Veya hepimizin malumudur ki açlık zamanlarında Peygamberimiz aleyhissalatu vesselam karnına iki tane taş bağlamıştır.Şimdi düşündüğümüzde yeryüzünün en kıymetli varlığı olan peygamberimiz asm.neden böyle sıkıntı çekmiştir. Allah buna neden müsaade etmiştir .Kâfirler ,müşrikler lüks sofralarda hayvanı bir iştahla yemek yerlerken ,peygamberimiz asm.ve ashabı neden böyle imtihan olmuştur.İşte böyle düşündüğümüzde aklımıza peygamberimiz asm'ın üç kişilik bir yemekle yüzlerce kişiyi doyurduğu mucizede  hatırımıza gelmelidir.Sıradan bir beşer gibi yemek yediğini duyduğumuzda aklımıza  ona kızartılarak ikram edilen zehirli bir keçinin, beni yeme ben zehirliyim dediği mucize de aklımıza gelmelidir.

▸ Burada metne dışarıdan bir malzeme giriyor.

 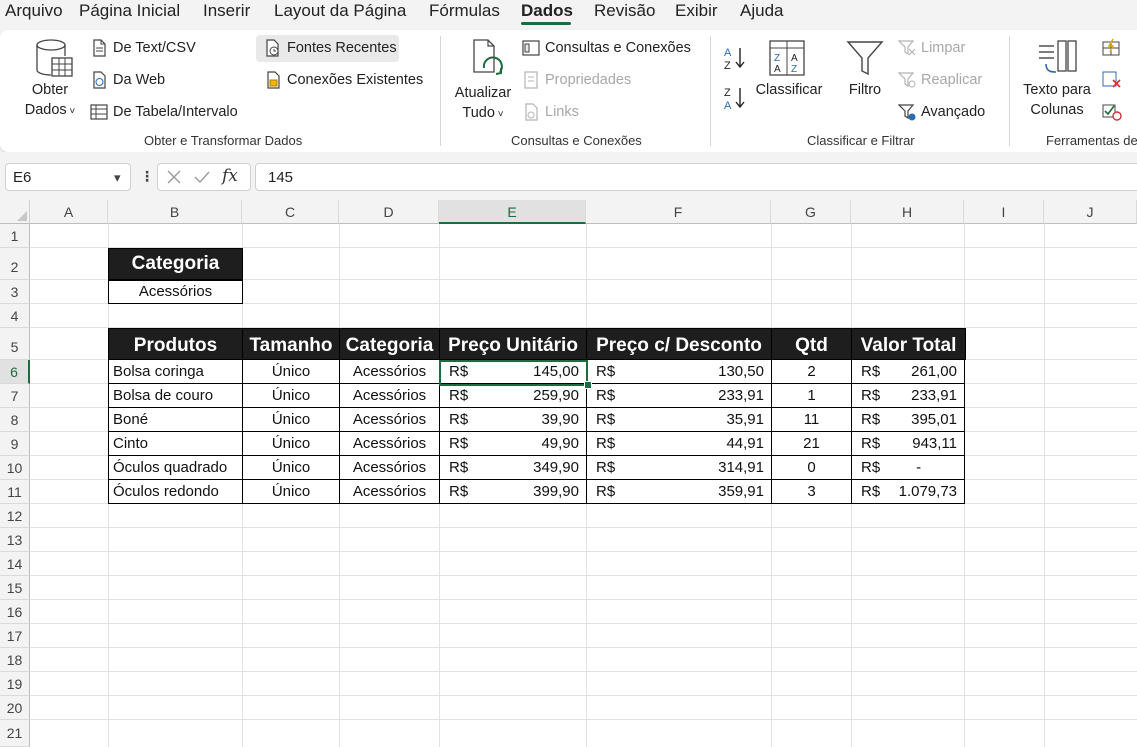 I want to click on cell-preco-desconto: R$ 35,91, so click(x=679, y=420).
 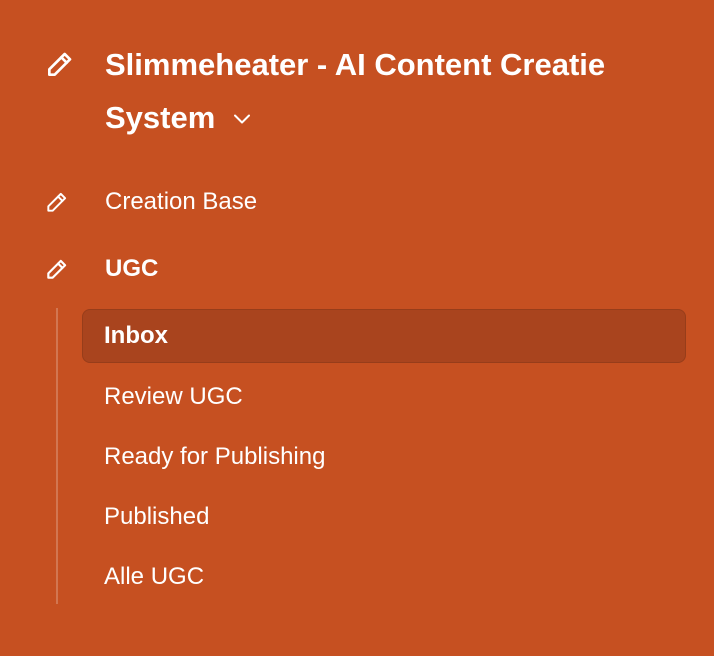 I want to click on sidebar-item-label: UGC, so click(x=132, y=268).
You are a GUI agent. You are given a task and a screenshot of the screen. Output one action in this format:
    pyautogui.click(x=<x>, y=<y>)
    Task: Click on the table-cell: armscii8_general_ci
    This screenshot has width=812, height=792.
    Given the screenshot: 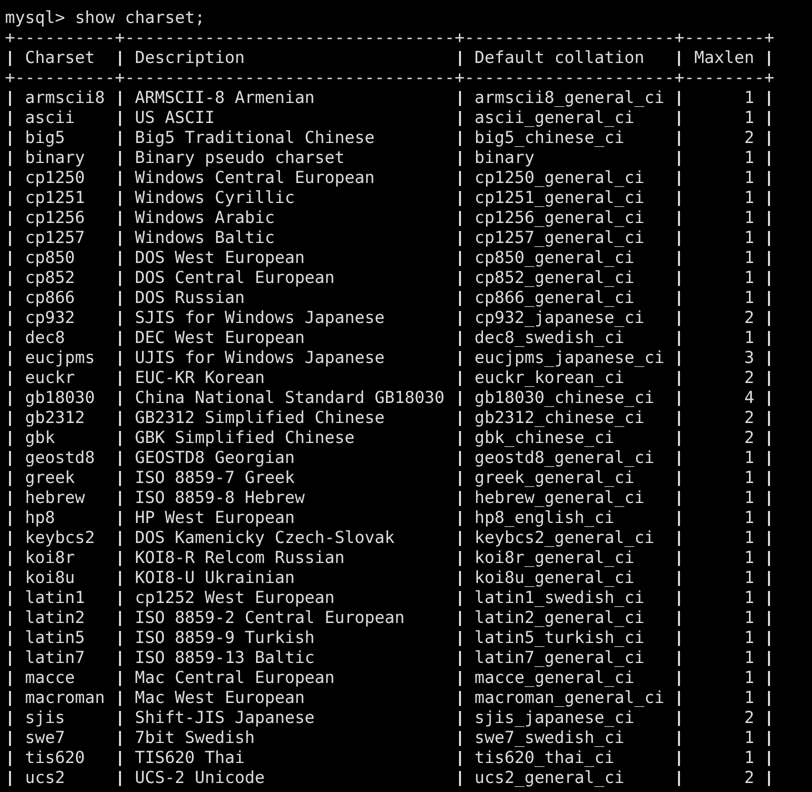 What is the action you would take?
    pyautogui.click(x=569, y=98)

Uhud Savaşı'nda dişinin kırıldığı aklımıza geldiğinde , Taif'te taşlandıktan sonra Cebrail aleyhisselam'ın gelip "İstersen Allah  taifi iki dağ arasına  kapatacak ,helak edecek" demesi de aklımıza gelmelidir

Bir sefer dönüşü kolyesini kaybeden Hz Ayşe'yi kırmamak için orada konaklayan ,sabahleyin develerini kaldırdıklarında kolyenin, devenin altında olduğunu  gören, yani yanındaki kolyeyi Allah bildirmediği takdirde bilemeyen  bir beşeri hale sahip olduğunu duyduğumuzda , sekiz yüz küsür yıl sonra olacak olan İstanbul'un fethini de gaybi bir surette haber halini  de  hatrımıza getirmeliyiz.

Müşriklerin peygamberimize karşı olan alaycı tavırlarını,hakaretlerini  ,kahkahalarını duydugumuzda aklımıza peygamberimiz asm. ondan  ayrıldığı için herkesin gözü önünde ağlayan kütük parcasıda gelmelidir.

Unutmayalım ki ;Muhammedun beşerun la kelbeşer,Bel hüve kel yakuti beynel hacer

Hazreti Muhammed -sallallahu aleyhi ve sellem- Efendimiz bir beşerdir, lakin diğer insanlar gibi değildir. Taşların arasında yakut ne ise Allah Rasulü de insanlar arasında öyledir.”